> Exercise instructions
Would you return the lines between the one holding "Where should I click to: Remove" and the one holding "Disable ASS/SSA Subtitles", inclusive, and only those, exactly as they stand in the listing below?

> Task inputs
::::::
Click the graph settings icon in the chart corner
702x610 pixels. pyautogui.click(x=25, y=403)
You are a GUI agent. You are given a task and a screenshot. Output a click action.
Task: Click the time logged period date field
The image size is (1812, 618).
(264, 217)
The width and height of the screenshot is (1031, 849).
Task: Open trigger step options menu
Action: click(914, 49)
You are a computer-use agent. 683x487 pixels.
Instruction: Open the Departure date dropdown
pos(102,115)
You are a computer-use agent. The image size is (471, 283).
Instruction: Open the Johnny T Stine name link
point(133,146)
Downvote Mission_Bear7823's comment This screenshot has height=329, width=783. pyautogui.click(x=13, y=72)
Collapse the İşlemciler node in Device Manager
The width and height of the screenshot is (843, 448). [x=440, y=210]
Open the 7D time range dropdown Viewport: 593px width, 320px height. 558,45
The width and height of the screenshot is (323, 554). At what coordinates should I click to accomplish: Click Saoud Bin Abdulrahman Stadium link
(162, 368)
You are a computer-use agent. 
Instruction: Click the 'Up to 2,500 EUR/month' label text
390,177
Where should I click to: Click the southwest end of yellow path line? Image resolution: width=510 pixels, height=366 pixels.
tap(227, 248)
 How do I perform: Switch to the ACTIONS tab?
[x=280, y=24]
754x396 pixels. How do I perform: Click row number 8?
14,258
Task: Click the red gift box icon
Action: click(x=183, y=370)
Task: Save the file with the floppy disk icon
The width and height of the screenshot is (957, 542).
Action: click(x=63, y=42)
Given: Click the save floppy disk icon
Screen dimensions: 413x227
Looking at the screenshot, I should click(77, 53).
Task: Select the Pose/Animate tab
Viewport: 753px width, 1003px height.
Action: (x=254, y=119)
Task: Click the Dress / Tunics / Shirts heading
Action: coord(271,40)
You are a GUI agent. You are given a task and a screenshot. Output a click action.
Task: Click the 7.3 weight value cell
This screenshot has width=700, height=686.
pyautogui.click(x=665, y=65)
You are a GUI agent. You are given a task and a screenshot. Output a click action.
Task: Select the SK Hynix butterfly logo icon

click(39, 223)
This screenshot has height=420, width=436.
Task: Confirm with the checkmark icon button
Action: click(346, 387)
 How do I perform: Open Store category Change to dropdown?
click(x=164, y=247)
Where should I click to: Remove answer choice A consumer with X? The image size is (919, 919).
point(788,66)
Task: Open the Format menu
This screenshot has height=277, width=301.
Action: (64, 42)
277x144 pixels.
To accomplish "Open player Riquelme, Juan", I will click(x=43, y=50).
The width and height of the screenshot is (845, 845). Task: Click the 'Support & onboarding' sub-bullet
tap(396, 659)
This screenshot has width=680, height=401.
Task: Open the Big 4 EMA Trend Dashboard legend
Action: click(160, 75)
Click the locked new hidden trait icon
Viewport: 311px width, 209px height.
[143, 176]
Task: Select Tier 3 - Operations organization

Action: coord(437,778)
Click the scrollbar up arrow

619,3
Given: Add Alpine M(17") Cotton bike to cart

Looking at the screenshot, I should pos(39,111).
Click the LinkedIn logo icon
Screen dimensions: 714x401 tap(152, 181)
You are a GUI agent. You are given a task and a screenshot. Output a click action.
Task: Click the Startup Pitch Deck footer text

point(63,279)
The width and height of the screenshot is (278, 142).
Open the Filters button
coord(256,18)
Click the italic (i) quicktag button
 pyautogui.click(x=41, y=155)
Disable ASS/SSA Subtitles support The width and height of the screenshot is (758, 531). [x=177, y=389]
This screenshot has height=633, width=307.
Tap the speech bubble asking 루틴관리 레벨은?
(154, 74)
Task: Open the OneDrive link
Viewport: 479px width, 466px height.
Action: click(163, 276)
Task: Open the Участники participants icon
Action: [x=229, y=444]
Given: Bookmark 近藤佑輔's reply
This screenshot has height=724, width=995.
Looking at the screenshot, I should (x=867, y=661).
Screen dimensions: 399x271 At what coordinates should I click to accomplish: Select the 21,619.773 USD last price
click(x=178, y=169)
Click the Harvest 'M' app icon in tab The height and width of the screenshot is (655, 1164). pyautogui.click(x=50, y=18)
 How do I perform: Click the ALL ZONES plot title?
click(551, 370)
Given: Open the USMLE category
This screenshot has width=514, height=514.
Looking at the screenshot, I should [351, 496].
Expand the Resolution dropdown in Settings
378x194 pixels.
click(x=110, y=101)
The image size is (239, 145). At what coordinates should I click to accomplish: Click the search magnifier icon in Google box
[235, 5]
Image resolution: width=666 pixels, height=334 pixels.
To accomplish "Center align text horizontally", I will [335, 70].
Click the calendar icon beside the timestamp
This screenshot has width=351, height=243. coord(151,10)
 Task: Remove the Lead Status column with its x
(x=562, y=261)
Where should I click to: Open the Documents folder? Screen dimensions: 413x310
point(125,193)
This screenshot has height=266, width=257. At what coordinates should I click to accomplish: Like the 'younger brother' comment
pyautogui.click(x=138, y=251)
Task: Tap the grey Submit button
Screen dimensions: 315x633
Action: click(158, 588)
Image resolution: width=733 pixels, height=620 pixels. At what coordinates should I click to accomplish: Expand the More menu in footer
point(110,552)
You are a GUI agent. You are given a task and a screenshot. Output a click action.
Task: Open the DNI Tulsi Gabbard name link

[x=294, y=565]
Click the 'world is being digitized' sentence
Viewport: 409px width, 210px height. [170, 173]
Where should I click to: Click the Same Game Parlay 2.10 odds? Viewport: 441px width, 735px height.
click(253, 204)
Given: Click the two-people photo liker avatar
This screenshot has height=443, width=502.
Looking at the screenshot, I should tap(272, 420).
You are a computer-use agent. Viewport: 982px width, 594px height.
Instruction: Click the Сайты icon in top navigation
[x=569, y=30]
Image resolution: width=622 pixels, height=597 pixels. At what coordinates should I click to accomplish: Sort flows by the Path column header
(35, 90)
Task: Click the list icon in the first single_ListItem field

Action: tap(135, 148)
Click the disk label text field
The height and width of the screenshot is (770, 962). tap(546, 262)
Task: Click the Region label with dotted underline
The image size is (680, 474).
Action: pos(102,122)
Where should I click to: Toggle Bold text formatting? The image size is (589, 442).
::::::
> Result of the exercise
Where should I click to: Remove answer choice A consumer with X? The image size is (919, 919).
point(788,66)
Task: Open the Format menu
This screenshot has height=277, width=301.
Action: (64, 42)
277x144 pixels.
To accomplish "Open player Riquelme, Juan", I will click(x=43, y=50).
The width and height of the screenshot is (845, 845). Task: Click the 'Support & onboarding' sub-bullet
tap(396, 659)
This screenshot has width=680, height=401.
Task: Open the Big 4 EMA Trend Dashboard legend
Action: click(160, 75)
Click the locked new hidden trait icon
Viewport: 311px width, 209px height.
[143, 176]
Task: Select Tier 3 - Operations organization

Action: coord(437,778)
Click the scrollbar up arrow

619,3
Given: Add Alpine M(17") Cotton bike to cart

Looking at the screenshot, I should pos(39,111).
Click the LinkedIn logo icon
Screen dimensions: 714x401 tap(152, 181)
You are a GUI agent. You are given a task and a screenshot. Output a click action.
Task: Click the Startup Pitch Deck footer text

point(63,279)
The width and height of the screenshot is (278, 142).
Open the Filters button
coord(256,18)
Click the italic (i) quicktag button
 pyautogui.click(x=41, y=155)
Disable ASS/SSA Subtitles support The width and height of the screenshot is (758, 531). [x=177, y=389]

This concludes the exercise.